▶ **Aim of the task**: Copy out each of the entries below exactly as it appears, line for line.

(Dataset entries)
______________________________

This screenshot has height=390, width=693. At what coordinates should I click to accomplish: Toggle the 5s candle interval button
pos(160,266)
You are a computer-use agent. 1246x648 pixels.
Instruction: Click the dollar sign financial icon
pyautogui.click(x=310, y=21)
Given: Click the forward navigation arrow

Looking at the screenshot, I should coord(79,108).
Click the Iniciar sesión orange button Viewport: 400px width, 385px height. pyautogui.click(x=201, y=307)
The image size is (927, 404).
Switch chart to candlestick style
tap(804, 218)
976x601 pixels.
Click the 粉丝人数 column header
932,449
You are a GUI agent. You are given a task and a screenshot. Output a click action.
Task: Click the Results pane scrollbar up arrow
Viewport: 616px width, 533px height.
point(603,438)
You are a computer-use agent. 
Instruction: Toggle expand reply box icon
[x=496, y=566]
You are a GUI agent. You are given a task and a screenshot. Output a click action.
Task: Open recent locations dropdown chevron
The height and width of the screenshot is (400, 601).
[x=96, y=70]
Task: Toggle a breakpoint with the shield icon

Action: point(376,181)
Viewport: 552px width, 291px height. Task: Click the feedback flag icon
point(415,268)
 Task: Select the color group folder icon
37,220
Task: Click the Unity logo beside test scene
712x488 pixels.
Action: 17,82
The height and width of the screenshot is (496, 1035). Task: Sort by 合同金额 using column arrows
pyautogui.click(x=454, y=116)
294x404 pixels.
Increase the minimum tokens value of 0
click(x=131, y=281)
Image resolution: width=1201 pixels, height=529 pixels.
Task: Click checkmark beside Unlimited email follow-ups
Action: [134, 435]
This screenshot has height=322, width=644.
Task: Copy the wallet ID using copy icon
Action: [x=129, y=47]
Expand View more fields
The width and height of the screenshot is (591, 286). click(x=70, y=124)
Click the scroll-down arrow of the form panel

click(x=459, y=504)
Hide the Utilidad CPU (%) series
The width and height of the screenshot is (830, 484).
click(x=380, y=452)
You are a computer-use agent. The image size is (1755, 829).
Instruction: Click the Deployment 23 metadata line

______________________________

▶ **Full answer**:
This screenshot has height=390, width=693. At what coordinates should I click to accomplish: Toggle the 5s candle interval button
pos(160,266)
You are a computer-use agent. 1246x648 pixels.
Instruction: Click the dollar sign financial icon
pyautogui.click(x=310, y=21)
Given: Click the forward navigation arrow

Looking at the screenshot, I should coord(79,108).
Click the Iniciar sesión orange button Viewport: 400px width, 385px height. pyautogui.click(x=201, y=307)
The image size is (927, 404).
Switch chart to candlestick style
tap(804, 218)
976x601 pixels.
Click the 粉丝人数 column header
932,449
You are a GUI agent. You are given a task and a screenshot. Output a click action.
Task: Click the Results pane scrollbar up arrow
Viewport: 616px width, 533px height.
point(603,438)
You are a computer-use agent. 
Instruction: Toggle expand reply box icon
[x=496, y=566]
You are a GUI agent. You are given a task and a screenshot. Output a click action.
Task: Open recent locations dropdown chevron
The height and width of the screenshot is (400, 601).
[x=96, y=70]
Task: Toggle a breakpoint with the shield icon

Action: point(376,181)
Viewport: 552px width, 291px height. Task: Click the feedback flag icon
point(415,268)
 Task: Select the color group folder icon
37,220
Task: Click the Unity logo beside test scene
712x488 pixels.
Action: 17,82
The height and width of the screenshot is (496, 1035). Task: Sort by 合同金额 using column arrows
pyautogui.click(x=454, y=116)
294x404 pixels.
Increase the minimum tokens value of 0
click(x=131, y=281)
Image resolution: width=1201 pixels, height=529 pixels.
Task: Click checkmark beside Unlimited email follow-ups
Action: [134, 435]
This screenshot has height=322, width=644.
Task: Copy the wallet ID using copy icon
Action: [x=129, y=47]
Expand View more fields
The width and height of the screenshot is (591, 286). click(x=70, y=124)
Click the scroll-down arrow of the form panel

click(x=459, y=504)
Hide the Utilidad CPU (%) series
The width and height of the screenshot is (830, 484).
click(x=380, y=452)
You are a computer-use agent. The image size is (1755, 829).
Instruction: Click the Deployment 23 metadata line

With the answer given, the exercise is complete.